Exercise prompt – Everything from the line containing "Click arrow beside" through the final line of the entries below should be repeated exactly, and nothing else.

Provided data –

------------------------

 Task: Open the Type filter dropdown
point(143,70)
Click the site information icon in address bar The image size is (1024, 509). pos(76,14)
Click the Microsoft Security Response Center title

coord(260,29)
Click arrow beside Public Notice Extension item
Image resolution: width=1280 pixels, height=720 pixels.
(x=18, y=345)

------------------------

Written solution –
Click arrow beside Public Notice Extension item
Image resolution: width=1280 pixels, height=720 pixels.
(x=18, y=345)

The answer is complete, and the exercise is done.